Branden Walton

Personal information
- Nationality: American
- Born: February 18, 1998 (age 28)
- Home town: Livermore, California, U.S.

Sport
- Sport: Para-cycling
- Disability: Macular degeneration
- Disability class: B

Medal record
Men's para-cycling
Representing the United States
Track World Championships
| Bronze medal – third place | 2025 Rio de Janeiro | Individual pursuit B |

= Branden Walton =

American para-cyclist (born 1998)

Branden Walton (born February 18, 1998) is an American visually impaired para-cyclist and former para-athlete. He represented the United States at the 2024 Summer Paralympics.

==Early life==
Walton attended Windsor High School where he ran cross country and track. He made the U.S. Para team for the world junior championships in 2017, and won a gold medal in the 800 meter and a silver medal in the 1,500 meters T13 events. He suffered a back injury in 2021, which ended his running career.
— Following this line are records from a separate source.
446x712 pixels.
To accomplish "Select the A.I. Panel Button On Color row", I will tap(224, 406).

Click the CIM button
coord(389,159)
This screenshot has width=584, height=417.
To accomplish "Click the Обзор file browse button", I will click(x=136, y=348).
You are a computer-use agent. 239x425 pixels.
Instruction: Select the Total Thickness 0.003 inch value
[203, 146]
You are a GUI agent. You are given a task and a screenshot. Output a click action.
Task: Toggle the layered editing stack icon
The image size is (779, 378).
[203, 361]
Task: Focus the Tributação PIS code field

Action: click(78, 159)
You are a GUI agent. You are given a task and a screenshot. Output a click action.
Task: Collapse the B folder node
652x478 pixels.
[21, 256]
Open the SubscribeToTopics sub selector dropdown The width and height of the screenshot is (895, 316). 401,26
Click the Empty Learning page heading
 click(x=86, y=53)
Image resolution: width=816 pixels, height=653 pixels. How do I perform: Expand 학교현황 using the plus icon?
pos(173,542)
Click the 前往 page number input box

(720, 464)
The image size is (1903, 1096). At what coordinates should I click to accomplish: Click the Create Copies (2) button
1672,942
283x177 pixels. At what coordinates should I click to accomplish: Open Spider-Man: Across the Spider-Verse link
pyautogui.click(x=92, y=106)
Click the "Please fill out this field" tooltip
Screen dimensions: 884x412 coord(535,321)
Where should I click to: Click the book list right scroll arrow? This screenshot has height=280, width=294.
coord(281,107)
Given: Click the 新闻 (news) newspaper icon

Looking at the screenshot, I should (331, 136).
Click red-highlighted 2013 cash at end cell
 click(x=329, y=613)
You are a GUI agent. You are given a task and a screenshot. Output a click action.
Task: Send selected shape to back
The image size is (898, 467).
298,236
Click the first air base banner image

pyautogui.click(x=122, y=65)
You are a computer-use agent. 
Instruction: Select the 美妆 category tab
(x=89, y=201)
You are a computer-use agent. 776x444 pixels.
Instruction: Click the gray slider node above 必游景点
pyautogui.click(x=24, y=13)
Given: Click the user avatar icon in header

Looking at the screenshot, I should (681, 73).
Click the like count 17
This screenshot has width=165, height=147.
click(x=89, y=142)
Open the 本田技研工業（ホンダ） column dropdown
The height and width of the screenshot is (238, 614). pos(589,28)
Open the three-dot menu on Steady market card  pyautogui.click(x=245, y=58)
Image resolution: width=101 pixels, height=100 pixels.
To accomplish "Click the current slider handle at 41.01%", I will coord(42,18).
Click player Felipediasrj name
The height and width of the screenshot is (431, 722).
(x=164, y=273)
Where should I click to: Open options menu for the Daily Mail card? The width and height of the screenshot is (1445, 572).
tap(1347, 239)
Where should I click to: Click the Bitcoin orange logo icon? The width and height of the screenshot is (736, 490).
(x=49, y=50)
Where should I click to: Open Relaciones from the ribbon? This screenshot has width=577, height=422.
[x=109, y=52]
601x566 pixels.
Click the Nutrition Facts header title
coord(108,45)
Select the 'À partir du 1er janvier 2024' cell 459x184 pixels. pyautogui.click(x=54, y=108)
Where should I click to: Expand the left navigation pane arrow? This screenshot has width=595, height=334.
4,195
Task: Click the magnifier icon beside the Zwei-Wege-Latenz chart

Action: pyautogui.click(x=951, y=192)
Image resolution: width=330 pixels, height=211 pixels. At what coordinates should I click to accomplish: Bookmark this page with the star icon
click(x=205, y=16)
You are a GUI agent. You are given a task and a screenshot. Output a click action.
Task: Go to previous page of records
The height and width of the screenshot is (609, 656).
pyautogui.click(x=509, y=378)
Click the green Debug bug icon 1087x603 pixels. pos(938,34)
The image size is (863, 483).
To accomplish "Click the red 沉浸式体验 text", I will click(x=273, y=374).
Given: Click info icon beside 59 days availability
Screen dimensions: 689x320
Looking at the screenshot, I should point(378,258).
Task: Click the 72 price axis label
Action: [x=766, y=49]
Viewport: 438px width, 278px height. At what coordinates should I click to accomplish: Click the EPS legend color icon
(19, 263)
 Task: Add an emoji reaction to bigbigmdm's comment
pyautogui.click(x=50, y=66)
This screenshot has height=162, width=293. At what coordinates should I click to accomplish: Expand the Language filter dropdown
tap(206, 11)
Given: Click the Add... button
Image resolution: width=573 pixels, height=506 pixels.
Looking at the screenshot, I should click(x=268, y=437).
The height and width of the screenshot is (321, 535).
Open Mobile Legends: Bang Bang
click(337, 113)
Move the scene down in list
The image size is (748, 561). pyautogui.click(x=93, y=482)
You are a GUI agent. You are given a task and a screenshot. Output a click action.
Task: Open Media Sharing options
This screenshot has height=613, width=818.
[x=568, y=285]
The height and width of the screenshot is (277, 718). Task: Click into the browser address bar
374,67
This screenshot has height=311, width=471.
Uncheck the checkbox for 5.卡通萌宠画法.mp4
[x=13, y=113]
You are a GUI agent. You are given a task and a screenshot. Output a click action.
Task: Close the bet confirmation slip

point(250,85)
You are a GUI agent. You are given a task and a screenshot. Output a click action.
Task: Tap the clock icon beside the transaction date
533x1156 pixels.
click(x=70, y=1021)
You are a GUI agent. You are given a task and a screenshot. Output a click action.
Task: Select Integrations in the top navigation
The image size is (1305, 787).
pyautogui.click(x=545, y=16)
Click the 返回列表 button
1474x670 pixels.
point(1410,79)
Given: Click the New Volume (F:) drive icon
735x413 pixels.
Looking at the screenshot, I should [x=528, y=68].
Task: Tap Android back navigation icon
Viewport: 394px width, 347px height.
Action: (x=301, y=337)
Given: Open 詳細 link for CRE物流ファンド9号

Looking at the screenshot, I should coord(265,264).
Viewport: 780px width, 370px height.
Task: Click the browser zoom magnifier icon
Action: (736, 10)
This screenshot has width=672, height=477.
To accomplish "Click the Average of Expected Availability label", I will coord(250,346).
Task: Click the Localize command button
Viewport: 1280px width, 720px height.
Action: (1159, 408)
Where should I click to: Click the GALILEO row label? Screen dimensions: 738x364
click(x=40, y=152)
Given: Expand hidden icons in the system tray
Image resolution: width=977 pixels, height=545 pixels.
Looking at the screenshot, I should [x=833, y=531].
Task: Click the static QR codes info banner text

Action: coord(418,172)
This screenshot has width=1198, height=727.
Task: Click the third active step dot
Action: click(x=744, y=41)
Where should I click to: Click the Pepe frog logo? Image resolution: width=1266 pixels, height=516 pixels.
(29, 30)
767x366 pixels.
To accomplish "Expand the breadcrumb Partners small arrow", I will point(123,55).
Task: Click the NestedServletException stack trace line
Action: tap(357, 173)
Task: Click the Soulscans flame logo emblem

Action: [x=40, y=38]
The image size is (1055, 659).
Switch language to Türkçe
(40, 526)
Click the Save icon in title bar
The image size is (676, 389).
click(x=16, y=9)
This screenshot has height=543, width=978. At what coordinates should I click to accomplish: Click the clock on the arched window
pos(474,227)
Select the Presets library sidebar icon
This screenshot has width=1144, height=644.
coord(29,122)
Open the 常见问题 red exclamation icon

His doctor then suggested swimming or cycling.

==Career==
Walton represented the United States at the 2024 Summer Paralympics and placed sixth in the pursuit B and eighth in time trial B event. He competed at the 2025 UCI Para-cycling Track World Championships and won a bronze medal in the individual pursuit B event.

==Personal life==
Walton was diagnosed with macular degeneration and rod-cone dystrophy at four years old.